Tucked away beside the River Eden in Cumbria is this week’s curiosity. Lacy’s Caves, named after the man who had them built, are five carved sandstone chambers.
Lieutenant-Colonel Samuel Lacy of nearby Salkeld Hall in Little Salkeld, had the caves carved out of the cliff in the 18th century, although no one knows for sure why.
The caves were said to have been used at some point for entertaining guests and the surrounding area was originally used as an ornamental garden. It was very fashionable for the rich to have a grotto or folly in a time when the Grand Tour made visiting old ruins popular.
Incidentally, Samuel Lacy once tried to blow up the nearby druid stone circle known as Long Meg, the stones can be accessed on a circular walk which also takes in the caves.
The footpath which takes you to the caves does suffer from erosion, so if you are planning to visit the caves you should take care when walking along the route. In order to take a good around Lacy’s Caves we would recommend bringing a torch as some of the chambers are quite dark.
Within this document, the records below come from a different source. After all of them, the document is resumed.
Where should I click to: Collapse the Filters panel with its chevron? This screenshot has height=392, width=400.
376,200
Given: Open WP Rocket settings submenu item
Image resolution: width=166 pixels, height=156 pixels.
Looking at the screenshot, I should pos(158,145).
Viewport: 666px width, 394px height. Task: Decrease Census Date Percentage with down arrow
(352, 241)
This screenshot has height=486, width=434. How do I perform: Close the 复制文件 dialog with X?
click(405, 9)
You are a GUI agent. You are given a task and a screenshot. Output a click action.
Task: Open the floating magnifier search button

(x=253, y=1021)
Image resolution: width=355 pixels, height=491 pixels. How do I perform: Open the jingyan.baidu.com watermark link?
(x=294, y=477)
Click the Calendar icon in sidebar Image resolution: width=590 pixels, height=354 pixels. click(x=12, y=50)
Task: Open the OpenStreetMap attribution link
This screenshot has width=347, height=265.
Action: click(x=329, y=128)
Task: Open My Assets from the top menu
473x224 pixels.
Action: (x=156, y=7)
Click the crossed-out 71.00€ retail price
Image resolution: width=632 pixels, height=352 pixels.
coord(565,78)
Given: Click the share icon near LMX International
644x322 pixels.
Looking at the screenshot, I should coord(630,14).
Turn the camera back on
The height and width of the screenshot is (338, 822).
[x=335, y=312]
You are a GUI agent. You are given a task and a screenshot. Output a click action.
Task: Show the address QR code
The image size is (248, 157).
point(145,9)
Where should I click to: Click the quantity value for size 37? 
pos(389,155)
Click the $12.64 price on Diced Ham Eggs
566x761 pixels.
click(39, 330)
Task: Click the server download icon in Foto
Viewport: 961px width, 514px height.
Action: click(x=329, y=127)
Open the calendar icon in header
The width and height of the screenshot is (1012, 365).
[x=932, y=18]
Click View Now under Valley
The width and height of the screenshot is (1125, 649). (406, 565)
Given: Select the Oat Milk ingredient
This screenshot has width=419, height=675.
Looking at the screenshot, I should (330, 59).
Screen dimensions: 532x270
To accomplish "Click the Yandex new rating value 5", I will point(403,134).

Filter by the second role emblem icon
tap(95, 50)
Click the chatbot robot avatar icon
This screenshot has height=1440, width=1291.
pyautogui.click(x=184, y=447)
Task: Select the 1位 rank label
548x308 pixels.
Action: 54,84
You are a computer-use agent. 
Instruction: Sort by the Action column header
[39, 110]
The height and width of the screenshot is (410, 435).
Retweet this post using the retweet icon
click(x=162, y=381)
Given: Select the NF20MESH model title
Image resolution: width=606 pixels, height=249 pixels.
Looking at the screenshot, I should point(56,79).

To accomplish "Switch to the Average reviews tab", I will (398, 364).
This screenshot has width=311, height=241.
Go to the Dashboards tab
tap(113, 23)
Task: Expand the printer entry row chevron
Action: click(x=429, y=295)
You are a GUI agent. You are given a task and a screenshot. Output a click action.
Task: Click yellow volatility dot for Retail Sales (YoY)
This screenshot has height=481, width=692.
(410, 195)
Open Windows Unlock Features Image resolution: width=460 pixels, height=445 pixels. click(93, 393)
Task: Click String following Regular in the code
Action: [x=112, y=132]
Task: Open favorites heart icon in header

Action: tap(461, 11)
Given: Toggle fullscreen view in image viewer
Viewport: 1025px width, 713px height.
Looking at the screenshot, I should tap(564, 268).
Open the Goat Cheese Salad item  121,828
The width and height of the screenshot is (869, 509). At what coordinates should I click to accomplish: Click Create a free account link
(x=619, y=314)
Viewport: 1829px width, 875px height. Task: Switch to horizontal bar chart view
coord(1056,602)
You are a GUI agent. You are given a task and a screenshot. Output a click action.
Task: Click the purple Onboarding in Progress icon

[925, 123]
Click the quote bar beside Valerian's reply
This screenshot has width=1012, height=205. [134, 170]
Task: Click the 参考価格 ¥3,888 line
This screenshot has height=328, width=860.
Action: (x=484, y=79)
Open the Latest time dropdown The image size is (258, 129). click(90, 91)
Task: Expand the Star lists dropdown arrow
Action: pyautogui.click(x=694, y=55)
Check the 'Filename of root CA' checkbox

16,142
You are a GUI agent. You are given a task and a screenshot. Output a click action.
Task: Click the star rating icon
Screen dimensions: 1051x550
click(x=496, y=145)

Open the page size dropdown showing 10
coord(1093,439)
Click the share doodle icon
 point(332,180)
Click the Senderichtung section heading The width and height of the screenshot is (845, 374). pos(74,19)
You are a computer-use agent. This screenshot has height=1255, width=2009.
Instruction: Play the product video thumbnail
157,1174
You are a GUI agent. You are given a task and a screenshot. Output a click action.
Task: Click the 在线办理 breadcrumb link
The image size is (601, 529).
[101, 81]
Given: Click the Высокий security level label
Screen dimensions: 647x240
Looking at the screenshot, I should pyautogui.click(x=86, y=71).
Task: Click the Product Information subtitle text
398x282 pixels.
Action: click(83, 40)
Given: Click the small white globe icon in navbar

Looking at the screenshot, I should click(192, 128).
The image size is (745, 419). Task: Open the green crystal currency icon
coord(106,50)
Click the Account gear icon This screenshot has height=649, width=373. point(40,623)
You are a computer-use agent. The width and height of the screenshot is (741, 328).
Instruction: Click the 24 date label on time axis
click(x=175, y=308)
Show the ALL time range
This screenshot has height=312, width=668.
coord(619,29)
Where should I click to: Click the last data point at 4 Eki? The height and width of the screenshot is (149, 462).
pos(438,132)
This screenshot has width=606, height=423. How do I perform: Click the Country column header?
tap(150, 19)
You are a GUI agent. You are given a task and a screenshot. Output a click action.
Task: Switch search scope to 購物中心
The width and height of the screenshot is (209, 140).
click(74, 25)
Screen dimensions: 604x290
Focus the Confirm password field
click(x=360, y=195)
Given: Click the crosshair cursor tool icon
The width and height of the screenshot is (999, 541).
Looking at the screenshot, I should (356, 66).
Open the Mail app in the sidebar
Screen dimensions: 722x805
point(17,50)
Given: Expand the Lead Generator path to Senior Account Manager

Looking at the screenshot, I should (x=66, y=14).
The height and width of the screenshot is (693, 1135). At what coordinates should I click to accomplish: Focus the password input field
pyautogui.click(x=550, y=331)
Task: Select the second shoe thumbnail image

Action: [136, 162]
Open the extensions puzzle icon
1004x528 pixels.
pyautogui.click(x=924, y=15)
Contrary Life took a circular path to visit the caves and stone circle, beginning with a bit of coffee and cake at Little Salkeld Mill. Heading right out of the mill we headed up the road taking the first left. If you follow this road it will take you towards a footpath following a farm track. Follow the footpath signs marked Daleraven Bridge which lead down past an electricity substation to the riverside walk.
The path takes you past the disused Long Meg Mine and you may notice the old sleepers still visible through the earth as you walk. This is where the old railway for the mines linked to the main Settle-Carlisle railway. Keep following the path, past the weir, until you reach the caves. Be careful as the caves are situated right on the edge of the riverbank. When we visited the footpath had eroded quite badly in some places leading up to the caves, so some care is needed when walking.
To keep following the circular walk, take the path over the caves continuing through the trees, over a boarded path, until you exit the wooded area into fields. The path will then begin to head to the right once you cross the field, taking you down some steps and onto the road for a short distance. Heading right, up the road for a few minutes, the footpath continues again on the right-hand side, hidden just off the road along a short farm track between two gates.
The path runs between hedgerows and was quite overgrown and muddy when we visited so we would recommend wearing boots! This part of the path continues for some way before you reach a signpost which gives you the option to head two ways towards Long Meg. We took the right-hand path which takes you past a farm.
The stone circle of Long Meg is just the other side of the farm buildings. The stone circle is dissected by the road up to the farm which seems a bit of a shame but the stones are still worth a looking at. The footpath continues along farm track past the stones and eventually back out onto the road which takes you back into Little Salkeld.
Allow at least a couple of hours for the walk and use the OL5 OS Explorer Map.